We were just noticing a report that demand for diesel is collapsing in Europe when along comes a company called Oxford PV with some news that could give that knife an extra twist. The company has been developing a cutting edge, building integrated solar cell, but its base technology is also promising for boosting solar cell efficiency in standard silicon solar cells. So promising, in fact, that Oxford PV has just announced that it is switching gears and pushing forward with its “turbo boost” silicon solar cell efficiency solution.
A Turbo Boost For Solar Cell Efficiency
The secret sauce behind the Oxford PV technology is perovskite, and if that doesn’t ring any bells yet it’s fairly new to us, too.
Perovskite refers to a mineral with a distinctive crystalline structure that causes great excitement among solar researchers for its potential to boost solar cell efficiency.
However, there has been one giant stumbling block to commercial development. Conventional perovskite solar cells use lead, so the search has been on for a nontoxic substitute.
CleanTechnica’s first perovskitespotting goes back to 2013, when we noticed that Oxford PV (a spinoff from research at Oxford University) was working on a thin film, translucent solar cell efficiency solution that also lowered costs (including manufacturing costs) and eliminated the use of lead.
By May 2014 Oxford PV had hit on a tin perovskite solar cell. Coincidentally, over here in the US, researchers at Northwestern University also announced a lead-free perovskite solar cell in development that is also based on tin.
In the latest news, Oxford PV has announced that its thin-film perovskite solar cell technology is available for application as an extra “turbo boost” layer for conventional silicon solar cells.
According to the company, the extra layer will ramp up solar cell efficiency by 20 percent.
If that sounds incredible, it kind of is. When you do the math (which Oxford PV has done for us, so we don’t have to bother with all that), you get an “absolute” solar cell efficiency increase that tops out at about 5 percent.
Still, a 5 percent increase just from slathering an extra layer on a pre-existing silicon solar cell is still highly significant, especially when you reduce the cost of that extra layer down to the bone.
Solar Cell Efficiency Beats BIPV
Oxford PV originally developed its perovskite solar cell as a glass coating for building integrated photovoltaics (BIPV), and we are huge fans of BIPV but we can totally understand why the company decided to give the new perovskite solar cell coating a push forward.
Under current plans, Oxford PV is on track to have its BIPV licensees in production sometime in 2017. The company’s new Chief Technology, Chris Case, expects to have the “turbo boost” application in production much faster than that (here’s that link again):
In two years of R&D, we’ve gone from a conversion efficiency of 5 percent as a standalone solar cell to above 17 percent — and the data is continuously improving as we try new things. We believe this material can deliver conversion efficiencies in the high twenties in a relatively short period of time. Ultimately, it will drive the performance of solar panels to the next level. Based on progress with customer partners, we expect to see prototype panels available in 2015.

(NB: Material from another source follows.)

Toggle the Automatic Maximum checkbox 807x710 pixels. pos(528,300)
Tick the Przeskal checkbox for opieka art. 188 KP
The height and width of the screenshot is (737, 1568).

Since 2015 is right around the corner it looks like we’re going to find out pretty soon if the new turbo boost thing will happen as predicted.
If it does, it looks like anybody who was predicting the demise of conventional silicon solar cells has some ‘splaining to do.
Yet Another Diesel-Killing Solar Cell
More to the point, those of you predicting (and hoping for) the global demise of diesel will have lots more to cheer about.
In that regard, we were just saying that the Saudi Arabia solar industry is on a big push to wean the country off diesel for electricity generation, though it’s also planning to build more domestic refineries for diesel export.
The solar industry in Israel is also on the diesel-killing solar train, as we found during a visit last year to a network of kibbutz-based solar farms in the country’s Arava region.
The aim of the network is to get the local economy off the grid, take the nearby tourist city of Haifa off its dependency on diesel electricity generation, and export the solar farm business models to promising markets such as South Africa.